Documentation et cartographie du Pangasananan par le Peuple Manobo de Bislig (Mindanao, Philippines)

Texte préparé par Glaiza Tabanao, Philippines et traduit par Claire Vittaz.

Pangasananan est le nom du territoire de vie du Peuple Manobo, situé au nord-est de l’île de Mindanao, proche de la ville de Bislig. Ce nom provient du mot manobo pangasan (qui se réfère à l’acte d’obtenir de la nourriture et des matériaux pour répondre à certains besoins, tels que le bois, les matériaux nécessaires aux rituels, les décorations, les matériaux à usage domestique, etc.) et du mot anan, un suffixe désignant un lieu. À l’origine beaucoup plus grand, le Pangasananan a été exploité par une énorme concession forestière, destinée à la fabrication de pâte à papier, qui a décimé la forêt originelle. Cette forêt ne couvre plus que 70 km2, mais reste la source de tout ce dont les Manobo ont besoin : nourriture, abri, remèdes, eau, espaces récréatifs et spirituels, et moyens de subsistance pour environ 1 500 hommes et femmes. Pour le Peuple Manobo, la destruction du Pangasananan signifierait sa propre chute, l’anéantissement de son identité et le plus grand manque de respect envers ses ancêtres. Il lui est donc primordial de gouverner, gérer et conserver le Pangasananan afin que sa communauté puisse continuer de prospérer au fil des générations.

Lorsque cette volonté de survivre et de prospérer a été menacée par des opérations d’exploitation forestière à grande échelle, ainsi que par l’arrivée incontrôlée de migrants et l’expansion des zones agricoles commerciales sur leur territoire au début des années 1990, les jeunes Manobo ont décidé de riposter et de trouver les moyens d’arrêter la destruction afin de sécuriser ce qui restait de leur Pangasananan.

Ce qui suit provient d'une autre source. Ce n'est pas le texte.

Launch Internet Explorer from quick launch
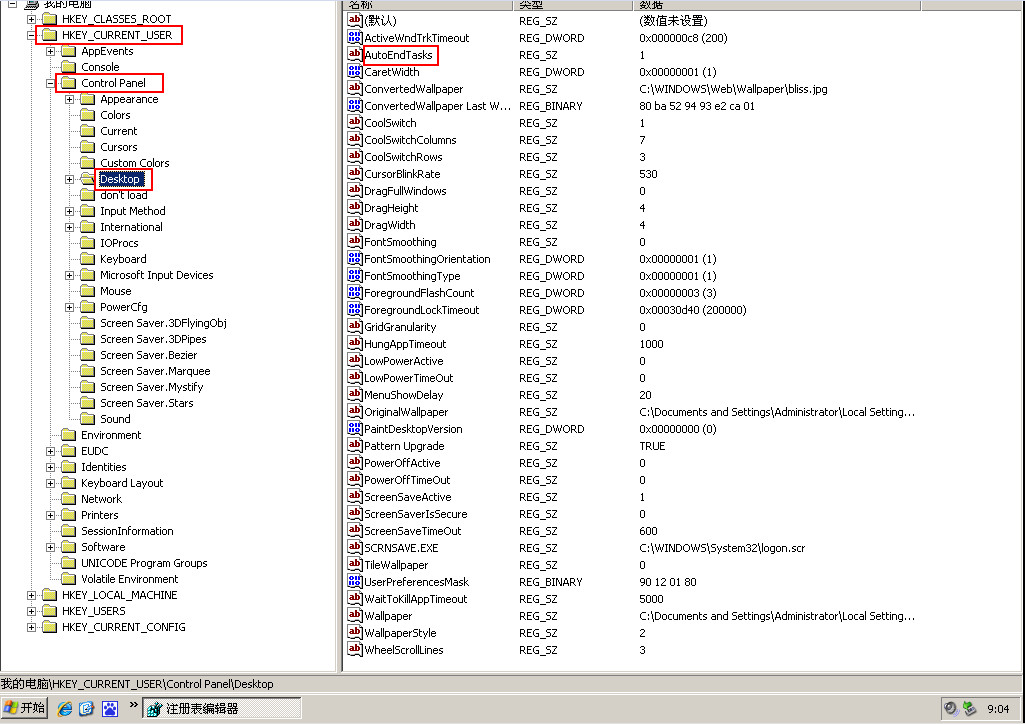Image resolution: width=1025 pixels, height=725 pixels. 65,708
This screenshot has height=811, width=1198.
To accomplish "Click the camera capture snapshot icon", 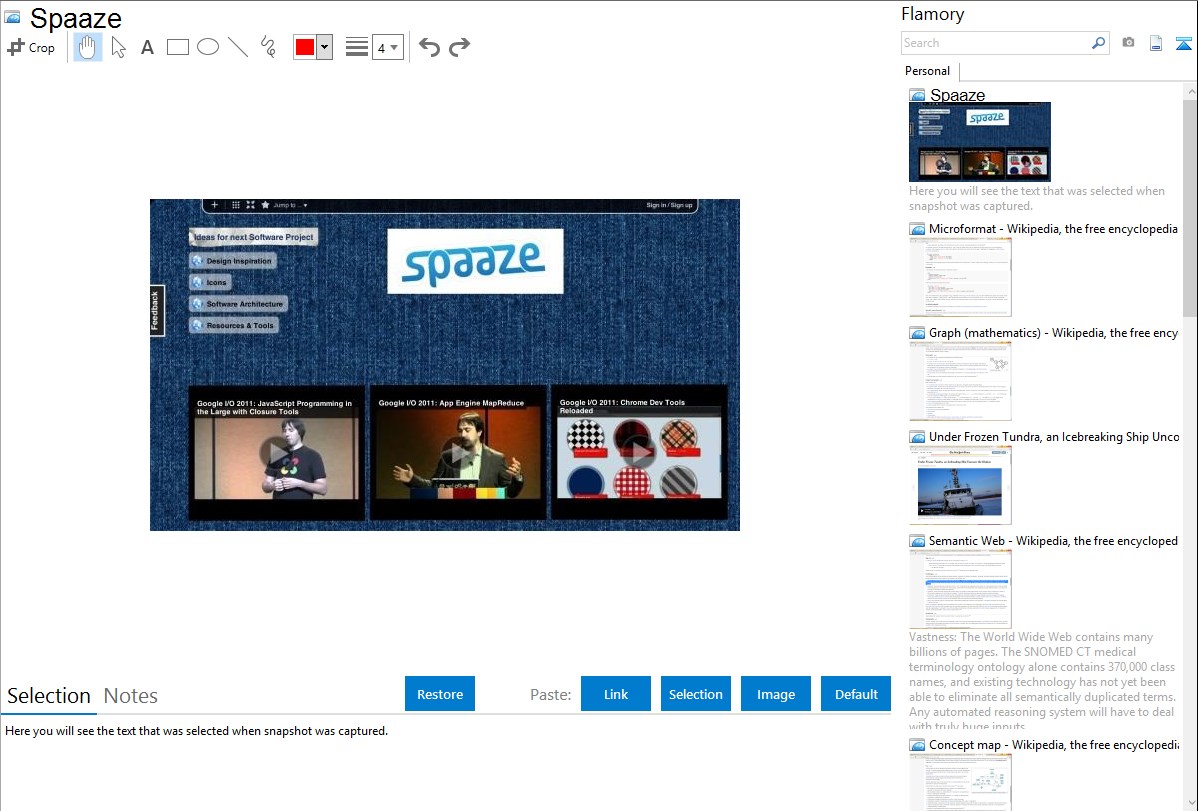I will point(1128,43).
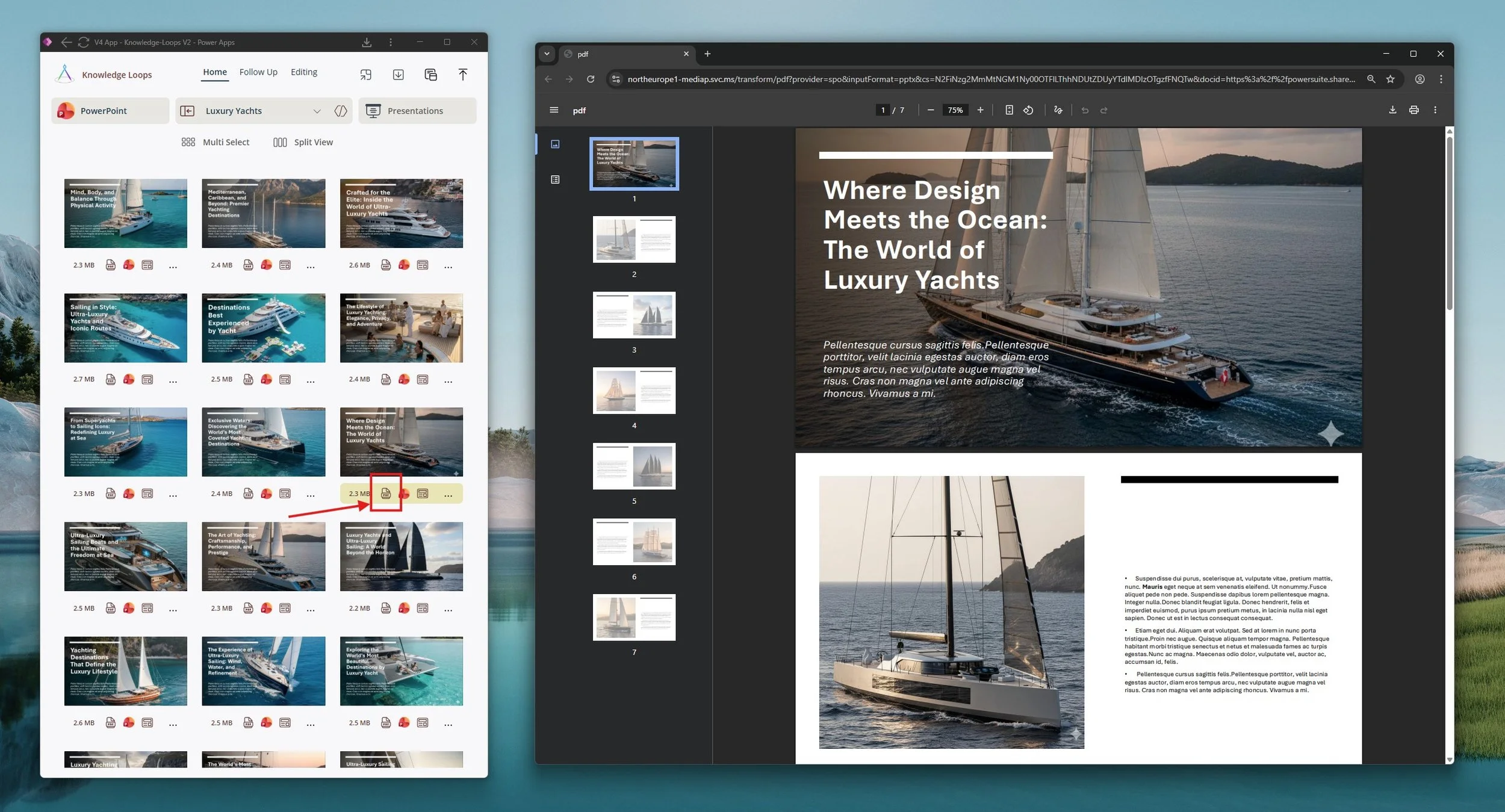This screenshot has height=812, width=1505.
Task: Open the draw annotation tool in PDF viewer
Action: point(1058,110)
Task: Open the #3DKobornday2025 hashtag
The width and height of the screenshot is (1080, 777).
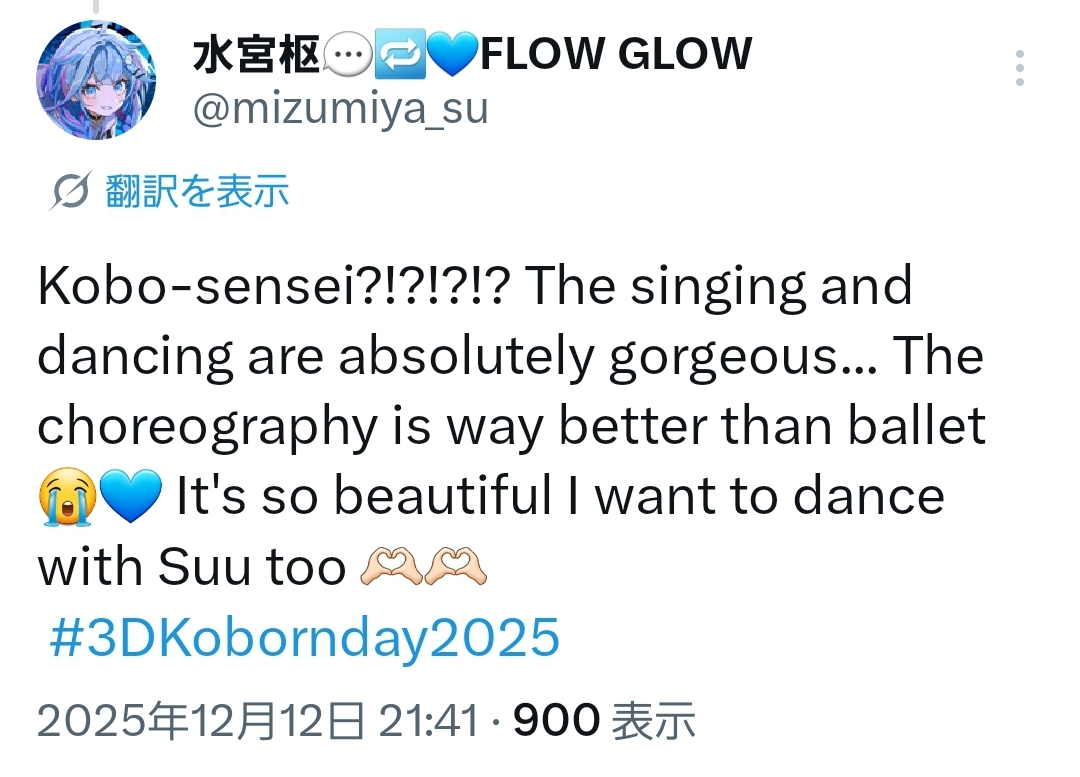Action: tap(303, 638)
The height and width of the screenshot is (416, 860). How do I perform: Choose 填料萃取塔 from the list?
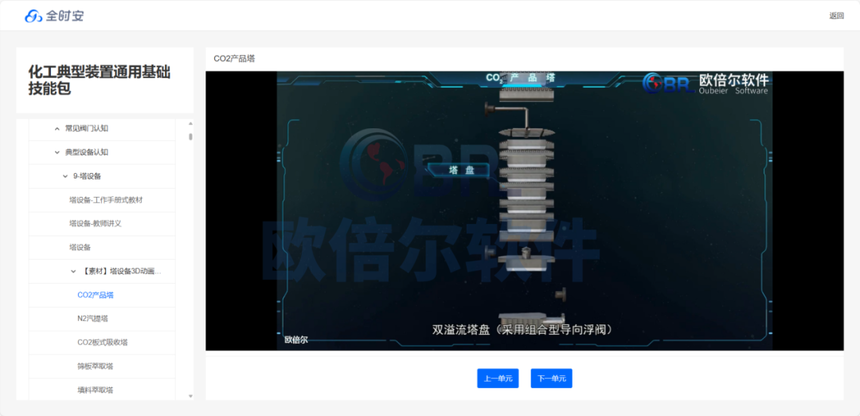point(95,390)
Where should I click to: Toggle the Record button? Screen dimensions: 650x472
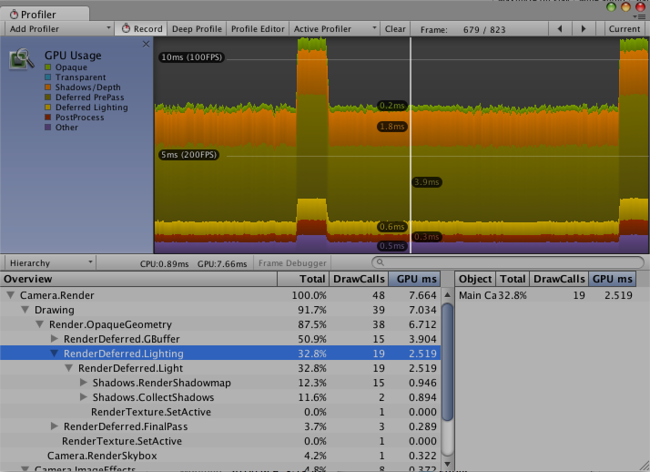tap(142, 29)
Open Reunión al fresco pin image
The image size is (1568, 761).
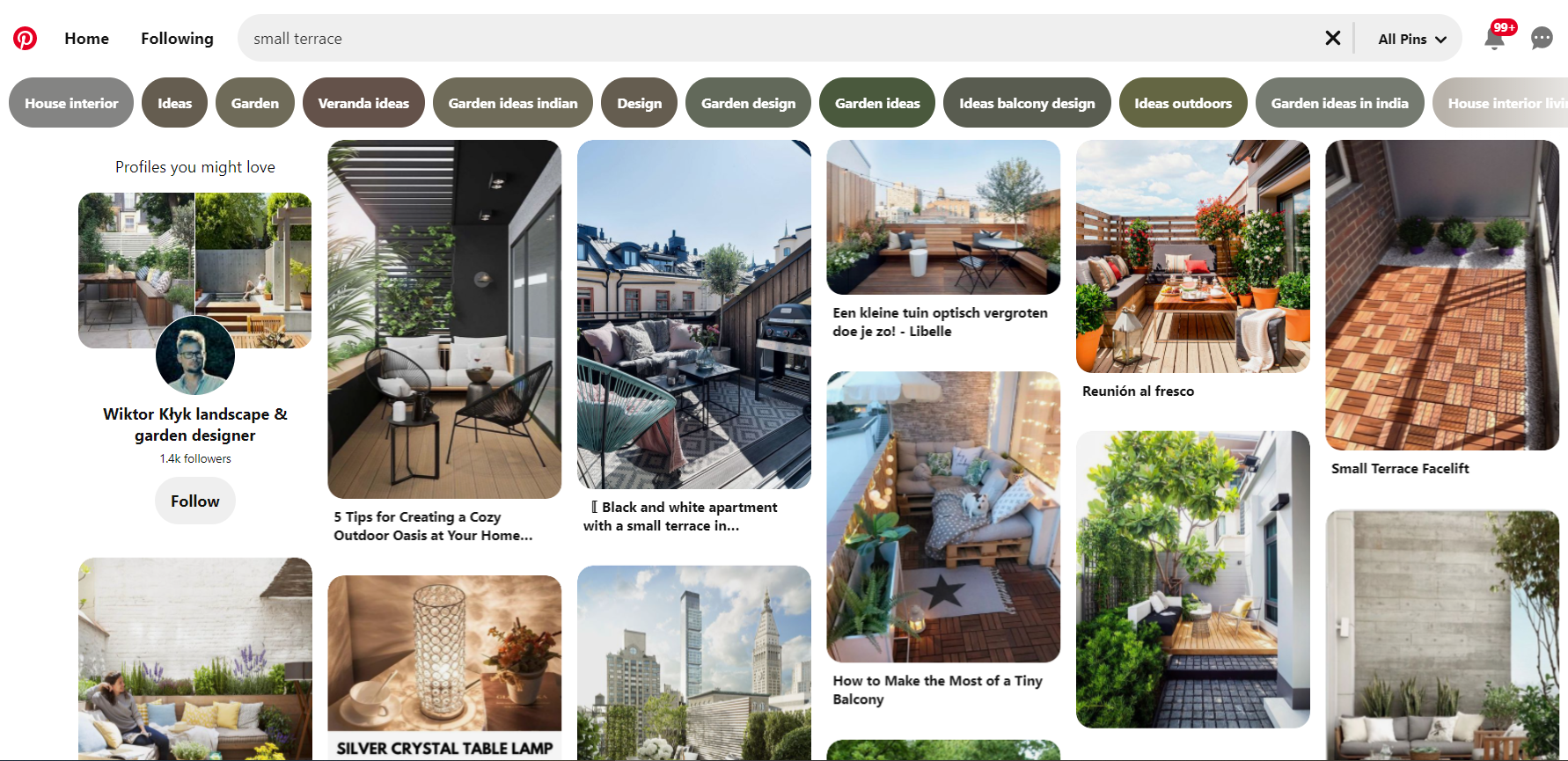coord(1193,256)

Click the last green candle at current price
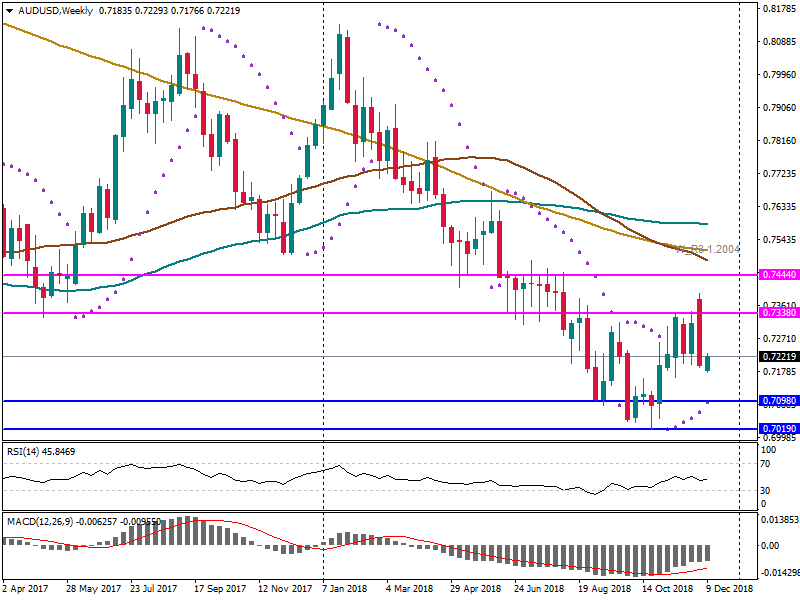pos(708,363)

Dès le début de ce processus, les Manobo ont compris qu’il serait difficile de continuer sans alliés. Ils ont donc établi des partenariats avec le groupe d’une église locale, différents groupes armés, certains colons migrants et des organisations non gouvernementales. Comme l’entreprise d’exploitation forestière les menaçait avec des fusils, ils ont naturellement cherché des armes pour se défendre et protéger leur territoire. Auprès de leurs nouveaux partenaires, ils ont cherché des conseils, un soutien financier ainsi que de nouvelles connaissances et compétences qui leur étaient nécessaires pour gagner le combat. Ils ont obtenu tout cela. Par exemple, en 2004, ils ont pris connaissance de la Loi sur les Droits des Peuples Autochtones (Indigenous Peoples’ Rights Act) une loi relativement récente qui leur permettrait d’obtenir un certificat de Titre de Domaine Ancestral (Certificate of Ancestral Domain Title, CADT) et de légaliser ainsi la propriété de leur territoire. Cependant, pour obtenir un CADT, il leur fallait recueillir, valider et présenter de nombreuses informations prouvant qu’ils sont bien les propriétaires de ce territoire, ce qui a marqué le début des activités de collecte d’informations, de documentation et de cartographie.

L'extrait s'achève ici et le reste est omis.